La pandemia -aunque muchos no quieran admitirlo- nos ha puesto en el mapa del mundo. La desgracia que se ha abatido sobre nosotros nos ha permitido apreciar mejor nuestras debilidades estructurales, incluidas las mentales. La pandemia no perdona y cuando a finales de marzo advertimos con la máxima seriedad de que estábamos frente a un asunto grave y temible, en Salta se multiplicaban los negacionistas y los represores, partidarios de atajar la amenaza con patrulleros y porras. Nadie pensó entonces que lo que había que multiplicar eran los médicos y los recursos de nuestros hospitales.
Hoy probablemente en Salta se están haciendo las cosas un poco mejor que hace siete u ocho meses. Pero hay que reconocer que la resistencia inicial a admitir la gravedad de la situación ha sido vencida por la comparación y de la mano de la comparación han ido apareciendo -bien que lentamente- las soluciones que todos estábamos esperando con impaciencia.
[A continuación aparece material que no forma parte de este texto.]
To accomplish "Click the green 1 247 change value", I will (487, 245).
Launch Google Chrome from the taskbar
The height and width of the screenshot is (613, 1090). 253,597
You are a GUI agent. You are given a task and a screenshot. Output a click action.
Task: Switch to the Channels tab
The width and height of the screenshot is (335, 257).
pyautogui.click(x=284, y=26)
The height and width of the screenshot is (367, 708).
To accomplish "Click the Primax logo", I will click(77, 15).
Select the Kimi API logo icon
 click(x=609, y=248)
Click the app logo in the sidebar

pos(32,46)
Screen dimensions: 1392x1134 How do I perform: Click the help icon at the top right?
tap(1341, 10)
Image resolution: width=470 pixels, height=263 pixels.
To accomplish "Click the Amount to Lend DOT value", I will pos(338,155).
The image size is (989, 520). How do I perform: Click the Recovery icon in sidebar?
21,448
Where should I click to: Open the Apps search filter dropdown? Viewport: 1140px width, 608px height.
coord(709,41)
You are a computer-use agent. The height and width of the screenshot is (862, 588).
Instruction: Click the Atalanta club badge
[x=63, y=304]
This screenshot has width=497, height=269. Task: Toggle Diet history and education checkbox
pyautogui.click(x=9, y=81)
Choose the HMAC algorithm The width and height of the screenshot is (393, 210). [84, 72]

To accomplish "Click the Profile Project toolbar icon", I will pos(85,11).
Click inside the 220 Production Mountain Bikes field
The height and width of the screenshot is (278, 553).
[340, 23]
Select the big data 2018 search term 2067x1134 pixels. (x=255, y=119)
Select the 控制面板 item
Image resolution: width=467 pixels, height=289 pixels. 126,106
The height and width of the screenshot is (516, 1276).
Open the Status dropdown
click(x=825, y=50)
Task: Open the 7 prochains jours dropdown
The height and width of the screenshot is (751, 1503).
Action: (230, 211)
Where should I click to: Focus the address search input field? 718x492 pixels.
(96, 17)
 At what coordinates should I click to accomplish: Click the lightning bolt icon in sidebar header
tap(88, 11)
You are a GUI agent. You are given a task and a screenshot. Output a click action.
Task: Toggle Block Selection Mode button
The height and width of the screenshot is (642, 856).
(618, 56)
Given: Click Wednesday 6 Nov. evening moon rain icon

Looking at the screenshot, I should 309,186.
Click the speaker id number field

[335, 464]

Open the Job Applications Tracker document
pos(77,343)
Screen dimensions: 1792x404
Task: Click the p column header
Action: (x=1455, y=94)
Aun así, el gobierno tiene que explicar por qué motivo Salta, con casi tres veces menos contagios (más de 17.000) que la región española de Murcia (que tiene una población similar a la de Salta, pero ha contabilizado hasta la fecha 31.500 contagios), casi triplica el número de fallecidos (299 en Murcia, 733 en Salta). ¿Es que la gente es más propensa a morirse en Salta que en Murcia? ¿O acaso nuestros hospitales son menos eficientes a la hora de tratar y de curar a los enfermos?
Salta debe abrirse a la comparación internacional. No puede vivir en una burbuja, prisionera de sus propios indicadores y mirándose continuamente al espejo de su decadencia. La sociedad salteña debe señalar con el dedo a los «sabios» que han venido erigiendo obstáculos a nuestro progreso, a los que durante largas décadas han preferido glosar las «hazañas» de gobernadores sospechosos de ser delincuentes internacionales que dedicarle unas pocas líneas a los grandes ejemplos morales de nuestra humanidad. Debemos marcar sin hesitar a quienes se han opuesto tenazmente a que nos fijemos -y en algún caso emulemos- lo que hacen otros países del mundo.
Es hora de bajarse del pedestal y admitir que no somos ni especiales ni únicos ni irrepetibles. Es hora de admitir que necesitamos más gente humilde y menos grandes señores encantados de conocerse. Que no nos hacen falta más gauchos encabritados que aborrezcan todo lo extranjero por el solo hecho de serlo. Que necesitamos un gobierno atento a las señales del entorno y no uno que se encierre en sus propias contradicciones, y que, además, pretenda darnos lecciones sobre lo que se debe hacer en un contexto de aguda incertidumbre.
Si una desgracia como la pandemia nos empuja, por fin, a romper con nuestro localismo más estéril y abre las puertas a las comparaciones que nos sacarán del atraso y de la miseria, es que será para todos una desgracia quizá no tan desgraciada.